Yeah. I think that’s a problem with any show, but it’s particularly a problem with animation. You’ll do 20 or 30 episodes, and then those last 20 or 30 are just impossible to get an idea that doesn’t somehow overlap with all the ideas that have already been done. It’s a burnout not just on my end, but on the freelance writers who come in and pitch things that they’re not aware are similar to what’s already been done [in the series]. The last 10 or 20 episodes are always hard.

And the way things are done now, it’s on a tight schedule and budget and usually you’ll do 26 episodes in 26 weeks. We don’t always hit that, but they push us to do that.

You’ve sold some show ideas. What constitutes a good kid’s idea?

There’s the things that I think are a good idea, and usually it’s just one or two characters that make me laugh and I can spend a lot of time with. In terms of selling them, you want to have something that, at some point, has some sort of merchandise level, will translate into a bunch of different countries and can be made on a certain kind of budget. It’s two parts: There’s the thing I want to do, then there’s the thing that I might actually sell.

For me [a good kid idea] is wacky and I’ve never seen it, and it makes me laugh and I can sit here typing and cracking myself up. [laughs] Without concern for how it affects the world.

You worked with Henson’s company. Is that intimidating, in that they created the successful realm of such things as Sesame Street?

Well, an odd thing now is that I’m doing a lot of work with sort of the second-generation owners of these properties. Like Henson, or I’m possibly doing some work on Gumby.

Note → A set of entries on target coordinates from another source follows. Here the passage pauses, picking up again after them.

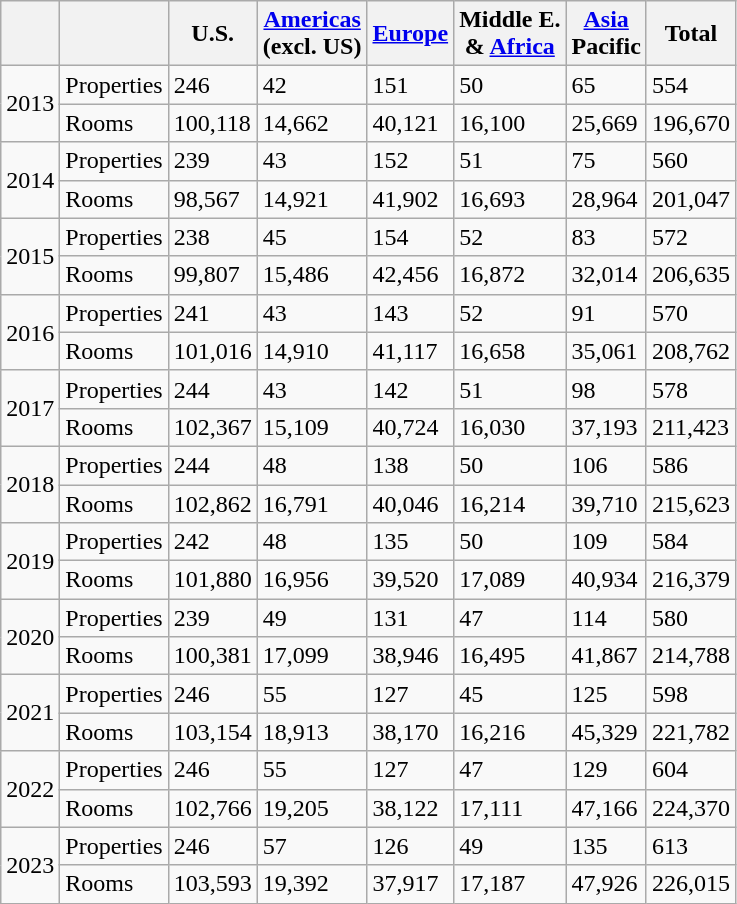
40,121 (410, 123)
613 (690, 846)
103,154 (212, 732)
40,724 (410, 427)
2014 (30, 180)
14,662 (312, 123)
99,807 (212, 275)
Middle E.& Africa (510, 34)
16,693 (510, 199)
154 (410, 237)
19,205 (312, 808)
114 (606, 618)
208,762 (690, 351)
17,089 (510, 580)
17,099 (312, 656)
16,956 (312, 580)
41,867 (606, 656)
226,015 (690, 884)
19,392 (312, 884)
41,902 (410, 199)
238 (212, 237)
143 (410, 313)
16,495 (510, 656)
100,381 (212, 656)
578 (690, 389)
45,329 (606, 732)
138 (410, 465)
16,791 (312, 503)
586 (690, 465)
2021 (30, 713)
554 (690, 85)
2023 (30, 865)
584 (690, 542)
75 (606, 161)
196,670 (690, 123)
125 (606, 694)
15,486 (312, 275)
2016 (30, 332)
580 (690, 618)
109 (606, 542)
103,593 (212, 884)
38,946 (410, 656)
214,788 (690, 656)
39,520 (410, 580)
221,782 (690, 732)
14,921 (312, 199)
206,635 (690, 275)
42 (312, 85)
242 (212, 542)
604 (690, 770)
57 (312, 846)
32,014 (606, 275)
35,061 (606, 351)
37,917 (410, 884)
215,623 (690, 503)
38,122 (410, 808)
2015 (30, 256)
570 (690, 313)
15,109 (312, 427)
17,111 (510, 808)
224,370 (690, 808)
U.S. (212, 34)
65 (606, 85)
129 (606, 770)
Total (690, 34)
98,567 (212, 199)
2022 (30, 789)
560 (690, 161)
2018 (30, 484)
16,658 (510, 351)
39,710 (606, 503)
47,926 (606, 884)
Americas(excl. US) (312, 34)
41,117 (410, 351)
16,216 (510, 732)
100,118 (212, 123)
102,766 (212, 808)
28,964 (606, 199)
Asia Pacific (606, 34)
16,872 (510, 275)
17,187 (510, 884)
18,913 (312, 732)
2013 (30, 104)
101,880 (212, 580)
2017 (30, 408)
102,862 (212, 503)
40,934 (606, 580)
152 (410, 161)
2019 (30, 561)
40,046 (410, 503)
16,100 (510, 123)
16,214 (510, 503)
Europe (410, 34)
126 (410, 846)
211,423 (690, 427)
241 (212, 313)
102,367 (212, 427)
2020 (30, 637)
572 (690, 237)
42,456 (410, 275)
142 (410, 389)
216,379 (690, 580)
16,030 (510, 427)
14,910 (312, 351)
106 (606, 465)
38,170 (410, 732)
101,016 (212, 351)
98 (606, 389)
131 (410, 618)
47,166 (606, 808)
91 (606, 313)
151 (410, 85)
201,047 (690, 199)
25,669 (606, 123)
37,193 (606, 427)
598 (690, 694)
83 (606, 237)
Provide the [X, Y] coordinate of the cell's center where the given text is located.  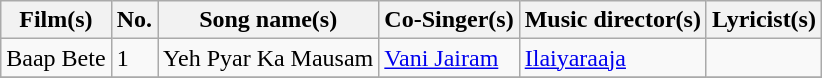
Yeh Pyar Ka Mausam [268, 58]
Song name(s) [268, 20]
Film(s) [56, 20]
Vani Jairam [449, 58]
No. [134, 20]
Music director(s) [612, 20]
Ilaiyaraaja [612, 58]
Lyricist(s) [764, 20]
1 [134, 58]
Baap Bete [56, 58]
Co-Singer(s) [449, 20]
Return the [x, y] coordinate for the center point of the cell that contains the specified text.  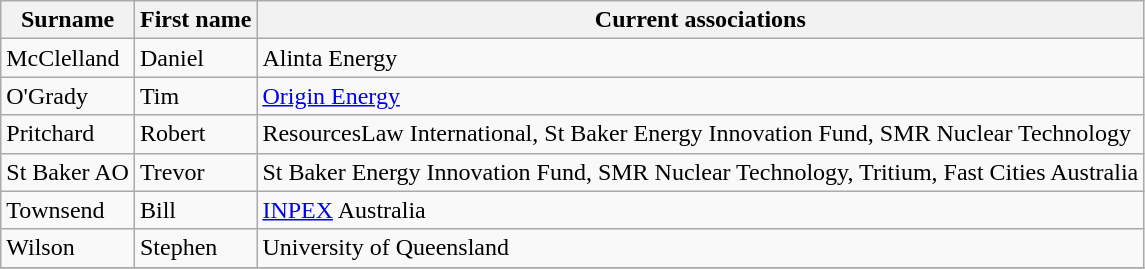
Surname [68, 20]
McClelland [68, 58]
University of Queensland [700, 248]
O'Grady [68, 96]
Alinta Energy [700, 58]
Bill [195, 210]
Wilson [68, 248]
St Baker AO [68, 172]
Tim [195, 96]
Origin Energy [700, 96]
Stephen [195, 248]
Trevor [195, 172]
St Baker Energy Innovation Fund, SMR Nuclear Technology, Tritium, Fast Cities Australia [700, 172]
First name [195, 20]
Robert [195, 134]
Pritchard [68, 134]
Current associations [700, 20]
ResourcesLaw International, St Baker Energy Innovation Fund, SMR Nuclear Technology [700, 134]
INPEX Australia [700, 210]
Townsend [68, 210]
Daniel [195, 58]
Locate the cell with the specified text and output its (X, Y) center coordinate. 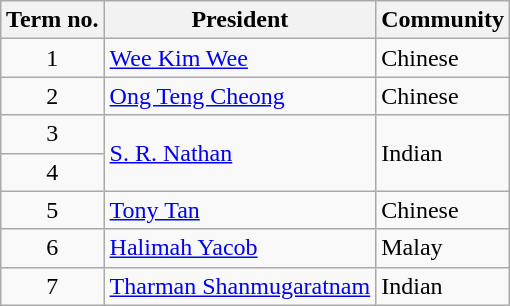
Tharman Shanmugaratnam (240, 286)
S. R. Nathan (240, 153)
3 (53, 134)
7 (53, 286)
Halimah Yacob (240, 248)
Community (443, 20)
Ong Teng Cheong (240, 96)
Tony Tan (240, 210)
2 (53, 96)
5 (53, 210)
6 (53, 248)
4 (53, 172)
Malay (443, 248)
Term no. (53, 20)
President (240, 20)
Wee Kim Wee (240, 58)
1 (53, 58)
Identify which cell holds the provided text, then report its (X, Y) central coordinate. 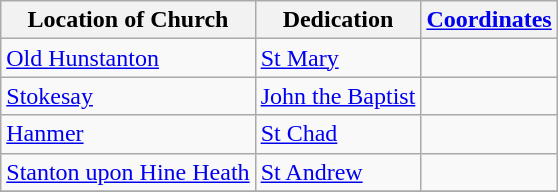
Hanmer (128, 134)
St Andrew (338, 172)
St Mary (338, 58)
Dedication (338, 20)
Location of Church (128, 20)
Old Hunstanton (128, 58)
St Chad (338, 134)
Stanton upon Hine Heath (128, 172)
Stokesay (128, 96)
John the Baptist (338, 96)
Coordinates (489, 20)
Locate the cell with the specified text and output its (x, y) center coordinate. 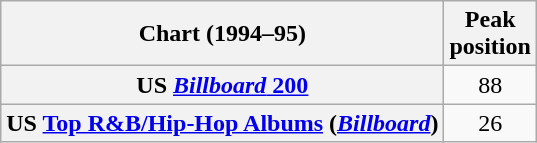
Peakposition (490, 34)
US Billboard 200 (222, 85)
88 (490, 85)
US Top R&B/Hip-Hop Albums (Billboard) (222, 123)
Chart (1994–95) (222, 34)
26 (490, 123)
Return (X, Y) of the center of cell containing provided text 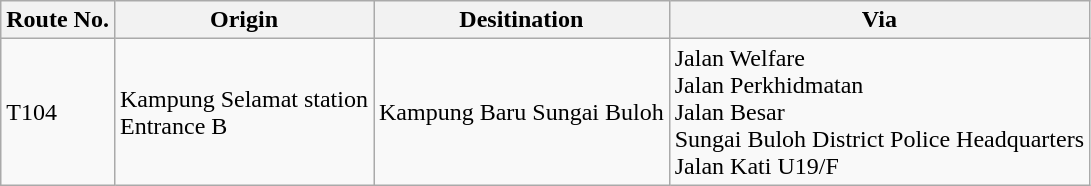
Kampung Baru Sungai Buloh (522, 112)
Jalan WelfareJalan Perkhidmatan Jalan BesarSungai Buloh District Police Headquarters Jalan Kati U19/F (879, 112)
Via (879, 20)
Kampung Selamat station Entrance B (244, 112)
Desitination (522, 20)
Route No. (58, 20)
T104 (58, 112)
Origin (244, 20)
Find where the given text appears and provide that cell's center as (x, y) coordinate. 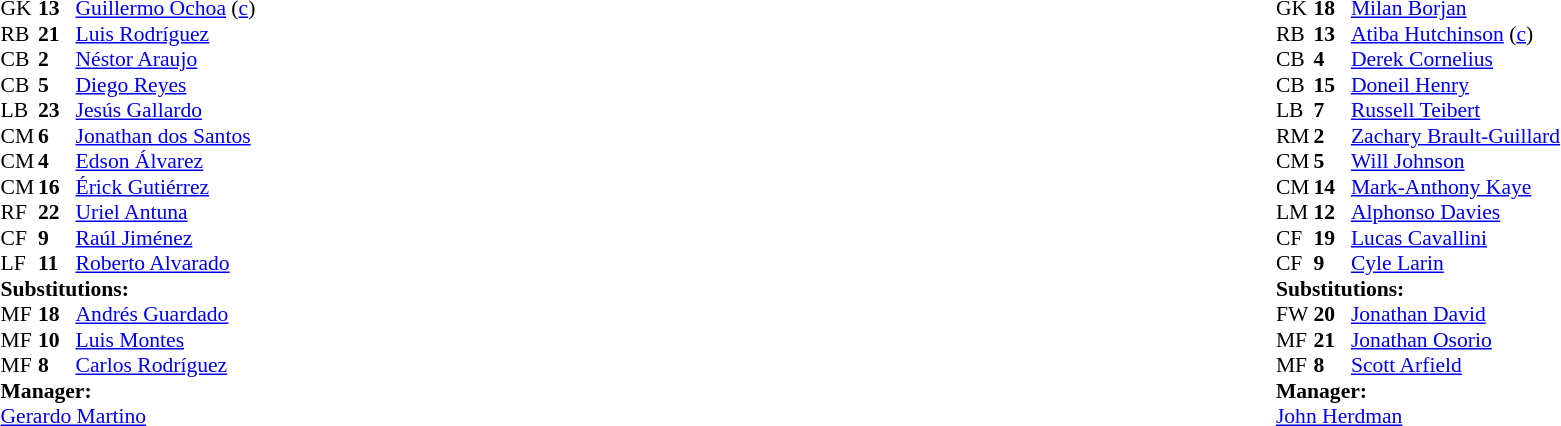
Cyle Larin (1456, 263)
LM (1295, 213)
Scott Arfield (1456, 365)
Mark-Anthony Kaye (1456, 187)
19 (1332, 238)
Roberto Alvarado (166, 263)
14 (1332, 187)
Carlos Rodríguez (166, 365)
RF (19, 213)
Atiba Hutchinson (c) (1456, 34)
15 (1332, 85)
Will Johnson (1456, 161)
Edson Álvarez (166, 161)
Raúl Jiménez (166, 238)
18 (57, 315)
Andrés Guardado (166, 315)
6 (57, 136)
Jonathan dos Santos (166, 136)
RM (1295, 136)
Luis Montes (166, 340)
23 (57, 111)
Érick Gutiérrez (166, 187)
Jesús Gallardo (166, 111)
Doneil Henry (1456, 85)
7 (1332, 111)
LF (19, 263)
Néstor Araujo (166, 59)
11 (57, 263)
12 (1332, 213)
20 (1332, 315)
Zachary Brault-Guillard (1456, 136)
Derek Cornelius (1456, 59)
10 (57, 340)
Russell Teibert (1456, 111)
16 (57, 187)
Uriel Antuna (166, 213)
22 (57, 213)
Jonathan Osorio (1456, 340)
Lucas Cavallini (1456, 238)
13 (1332, 34)
Luis Rodríguez (166, 34)
FW (1295, 315)
Jonathan David (1456, 315)
Alphonso Davies (1456, 213)
Diego Reyes (166, 85)
From the cell containing the given text, extract its center point as [X, Y] coordinate. 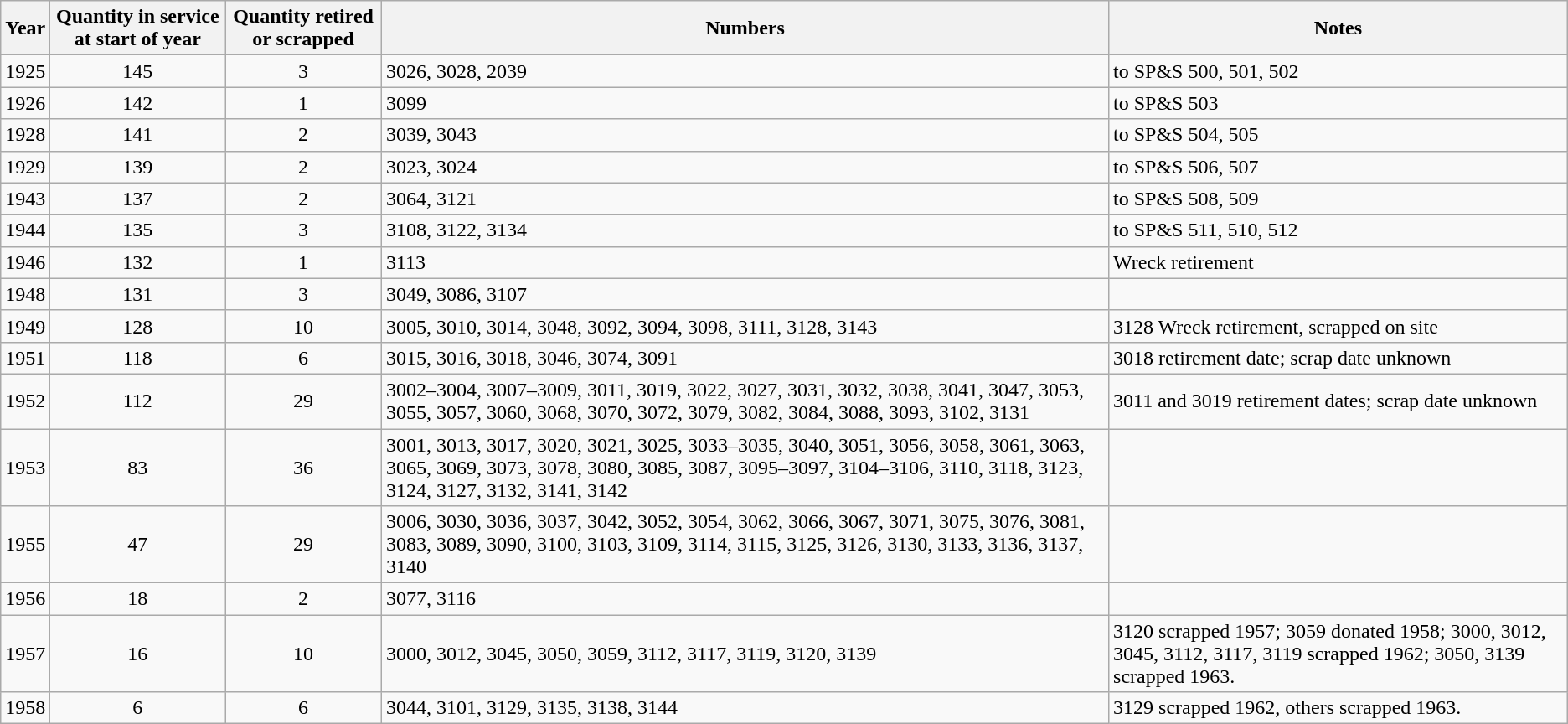
3023, 3024 [745, 167]
Notes [1338, 28]
Quantity retired or scrapped [303, 28]
132 [137, 262]
139 [137, 167]
142 [137, 103]
47 [137, 544]
3044, 3101, 3129, 3135, 3138, 3144 [745, 708]
141 [137, 135]
3113 [745, 262]
3120 scrapped 1957; 3059 donated 1958; 3000, 3012, 3045, 3112, 3117, 3119 scrapped 1962; 3050, 3139 scrapped 1963. [1338, 653]
3077, 3116 [745, 599]
135 [137, 230]
1956 [25, 599]
3064, 3121 [745, 199]
3018 retirement date; scrap date unknown [1338, 358]
3026, 3028, 2039 [745, 71]
3128 Wreck retirement, scrapped on site [1338, 326]
128 [137, 326]
to SP&S 508, 509 [1338, 199]
137 [137, 199]
to SP&S 506, 507 [1338, 167]
Quantity in service at start of year [137, 28]
118 [137, 358]
18 [137, 599]
112 [137, 400]
83 [137, 467]
3049, 3086, 3107 [745, 294]
145 [137, 71]
1951 [25, 358]
1952 [25, 400]
1925 [25, 71]
1955 [25, 544]
Numbers [745, 28]
3039, 3043 [745, 135]
3099 [745, 103]
3000, 3012, 3045, 3050, 3059, 3112, 3117, 3119, 3120, 3139 [745, 653]
to SP&S 511, 510, 512 [1338, 230]
3005, 3010, 3014, 3048, 3092, 3094, 3098, 3111, 3128, 3143 [745, 326]
3129 scrapped 1962, others scrapped 1963. [1338, 708]
1944 [25, 230]
1948 [25, 294]
1958 [25, 708]
to SP&S 500, 501, 502 [1338, 71]
1957 [25, 653]
3108, 3122, 3134 [745, 230]
1929 [25, 167]
16 [137, 653]
to SP&S 504, 505 [1338, 135]
Wreck retirement [1338, 262]
3015, 3016, 3018, 3046, 3074, 3091 [745, 358]
36 [303, 467]
1953 [25, 467]
Year [25, 28]
1943 [25, 199]
1949 [25, 326]
to SP&S 503 [1338, 103]
131 [137, 294]
1928 [25, 135]
1946 [25, 262]
1926 [25, 103]
3011 and 3019 retirement dates; scrap date unknown [1338, 400]
Determine the (X, Y) coordinate at the center of the cell enclosing the given text.  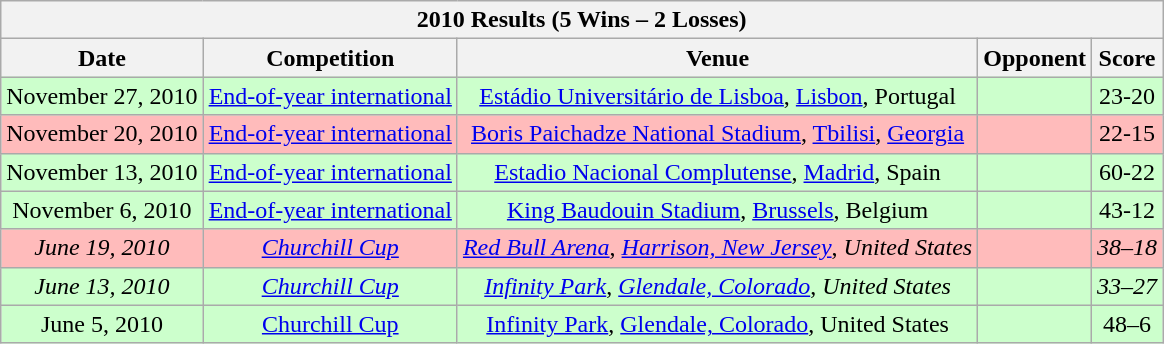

That’s not certain.

Because Pokey won’t sign the contracts?

You end up doing things with the kids of the creators of these shows. But, it’s a great thing to be able to work on a show that you saw as a kid, to actually be able to write for it and make it your. That’s probably one of the greatest things about doing this sort of work.

Intimidated? No. I’m just going to do what I’m going to do until they fire me or put it on the air. [laughs] That’s kind of a good way to approach any TV or creative project: Just do what you believe in until they fire you.

Is having two kids enough? The writer doesn’t have to be young or childlike…

I wish I had kept a diary from when I was younger so that I could refer to it. Because you want to touch on those topics and that world, and it’s easier when you’re younger. But when you’re older, you know how to tell a story better. At the end of the day, it’s still telling a story.

I’ll take my kids to school and just listen to the kids talking and I get ideas from there because they’re always arguing about something and there’s some conflict, and a conflict is a story and a story is an episode.

What’s a dream show that you’d like to get on? You know I always loved that thing with the pig and the fish…

“Pig and Fish Super Cops.” I would have loved to have gotten that on the air. I really like Wayside…the thing I’m working on now for Nickelodeon. I mean that just has a really good feel and it’s based on great books and I think it’s one of the best things I’ve done. I loved writing it and I see the shows and they make me laugh. I completely forget that I wrote them!

With Wayside there are a lot of characters. Does that help?

No. I personally don’t like a lot of characters. I think if your two or three main characters are strong enough, you can tell hundreds of stories. If it’s The Odd Couple it’s two guys in a room. Abbott and Costello…two guys in a room.

What happens with me often is that people bring me shows that are partly developed. And once I see that there are more than three or four characters, I know that there’s trouble. Because a bad show, they’ll try to pack in as many characters as possible because their core characters aren’t strong enough to carry the show. A strong show won’t have extra characters. On a strong show, you can put two characters in a room and let them go.